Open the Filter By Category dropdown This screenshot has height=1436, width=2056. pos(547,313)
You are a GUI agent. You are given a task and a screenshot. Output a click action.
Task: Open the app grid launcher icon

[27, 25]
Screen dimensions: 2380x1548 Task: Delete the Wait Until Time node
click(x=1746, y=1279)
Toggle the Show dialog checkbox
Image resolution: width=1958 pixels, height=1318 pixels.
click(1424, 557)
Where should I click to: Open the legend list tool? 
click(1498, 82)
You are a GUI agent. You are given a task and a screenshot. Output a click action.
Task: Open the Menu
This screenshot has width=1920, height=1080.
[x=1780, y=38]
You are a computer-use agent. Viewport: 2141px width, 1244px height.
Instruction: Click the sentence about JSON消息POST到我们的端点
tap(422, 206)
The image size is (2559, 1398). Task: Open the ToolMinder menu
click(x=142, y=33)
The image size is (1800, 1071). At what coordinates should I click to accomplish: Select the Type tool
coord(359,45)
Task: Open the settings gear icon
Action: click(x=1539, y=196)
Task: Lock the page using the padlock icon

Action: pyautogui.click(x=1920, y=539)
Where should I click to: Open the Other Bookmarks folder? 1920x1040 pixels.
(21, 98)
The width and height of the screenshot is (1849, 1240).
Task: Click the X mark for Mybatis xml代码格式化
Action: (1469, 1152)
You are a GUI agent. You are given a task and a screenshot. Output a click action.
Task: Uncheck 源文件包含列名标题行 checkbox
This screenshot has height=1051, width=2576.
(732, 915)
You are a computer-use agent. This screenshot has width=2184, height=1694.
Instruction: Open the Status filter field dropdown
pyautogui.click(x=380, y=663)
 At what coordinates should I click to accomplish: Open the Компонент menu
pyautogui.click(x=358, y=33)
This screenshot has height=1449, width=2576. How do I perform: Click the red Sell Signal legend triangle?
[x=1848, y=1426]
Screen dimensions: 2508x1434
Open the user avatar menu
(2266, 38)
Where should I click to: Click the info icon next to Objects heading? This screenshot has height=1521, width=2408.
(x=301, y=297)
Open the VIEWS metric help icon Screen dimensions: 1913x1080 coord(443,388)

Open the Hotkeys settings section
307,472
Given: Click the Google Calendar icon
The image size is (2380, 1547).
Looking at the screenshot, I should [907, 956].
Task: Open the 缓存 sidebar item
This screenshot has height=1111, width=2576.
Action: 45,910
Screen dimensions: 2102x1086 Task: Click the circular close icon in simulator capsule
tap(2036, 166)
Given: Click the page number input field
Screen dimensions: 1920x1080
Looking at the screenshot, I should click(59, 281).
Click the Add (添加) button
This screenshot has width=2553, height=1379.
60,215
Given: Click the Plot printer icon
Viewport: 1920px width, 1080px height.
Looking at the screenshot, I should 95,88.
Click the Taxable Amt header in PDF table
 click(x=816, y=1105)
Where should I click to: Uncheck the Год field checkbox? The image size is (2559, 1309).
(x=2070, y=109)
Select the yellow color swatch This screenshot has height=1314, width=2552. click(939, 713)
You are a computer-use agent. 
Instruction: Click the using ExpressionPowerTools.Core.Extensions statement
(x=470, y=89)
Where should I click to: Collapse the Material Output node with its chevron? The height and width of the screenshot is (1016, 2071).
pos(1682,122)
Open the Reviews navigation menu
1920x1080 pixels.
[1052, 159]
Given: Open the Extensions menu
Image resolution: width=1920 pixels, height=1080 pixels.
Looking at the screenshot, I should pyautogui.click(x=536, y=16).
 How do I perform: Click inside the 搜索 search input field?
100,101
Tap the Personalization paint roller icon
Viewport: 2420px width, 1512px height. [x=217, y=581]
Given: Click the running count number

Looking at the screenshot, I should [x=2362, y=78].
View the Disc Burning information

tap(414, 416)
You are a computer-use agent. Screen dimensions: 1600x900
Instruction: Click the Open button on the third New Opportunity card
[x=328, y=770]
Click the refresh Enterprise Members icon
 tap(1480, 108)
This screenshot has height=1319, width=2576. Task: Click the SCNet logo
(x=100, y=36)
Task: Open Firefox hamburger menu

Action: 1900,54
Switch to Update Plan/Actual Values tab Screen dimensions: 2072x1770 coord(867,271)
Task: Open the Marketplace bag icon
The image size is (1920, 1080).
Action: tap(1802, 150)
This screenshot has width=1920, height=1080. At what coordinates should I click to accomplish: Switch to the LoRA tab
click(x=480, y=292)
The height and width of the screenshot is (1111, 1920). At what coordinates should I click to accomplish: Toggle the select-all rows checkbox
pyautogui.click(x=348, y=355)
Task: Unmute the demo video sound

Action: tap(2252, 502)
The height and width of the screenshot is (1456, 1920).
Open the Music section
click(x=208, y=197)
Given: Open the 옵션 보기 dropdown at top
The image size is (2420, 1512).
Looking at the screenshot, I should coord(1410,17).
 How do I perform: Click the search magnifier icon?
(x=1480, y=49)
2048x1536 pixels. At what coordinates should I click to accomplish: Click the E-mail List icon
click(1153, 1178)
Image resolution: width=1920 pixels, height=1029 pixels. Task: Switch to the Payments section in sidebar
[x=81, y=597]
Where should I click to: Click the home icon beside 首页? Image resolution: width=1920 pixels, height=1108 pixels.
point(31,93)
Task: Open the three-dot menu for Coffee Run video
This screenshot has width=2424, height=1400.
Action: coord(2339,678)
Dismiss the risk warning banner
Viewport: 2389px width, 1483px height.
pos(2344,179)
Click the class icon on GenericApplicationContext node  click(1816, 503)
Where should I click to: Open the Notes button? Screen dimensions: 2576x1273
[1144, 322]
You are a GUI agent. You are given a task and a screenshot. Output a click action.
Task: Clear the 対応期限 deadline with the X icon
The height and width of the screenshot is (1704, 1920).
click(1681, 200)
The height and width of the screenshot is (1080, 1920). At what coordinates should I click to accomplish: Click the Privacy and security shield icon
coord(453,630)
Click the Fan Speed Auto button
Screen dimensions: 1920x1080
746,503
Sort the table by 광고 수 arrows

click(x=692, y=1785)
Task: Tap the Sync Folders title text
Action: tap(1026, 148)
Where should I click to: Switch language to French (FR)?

What is needed:
From the records above, copy each line in which the string "computer" occurs.

Task answer:
You are a computer-use agent. Viewport: 2141px width, 1244px height.
You are a computer-use agent. This screenshot has width=2184, height=1694.
You are a computer-use agent. 
You are a computer-use agent. Screen dimensions: 1600x900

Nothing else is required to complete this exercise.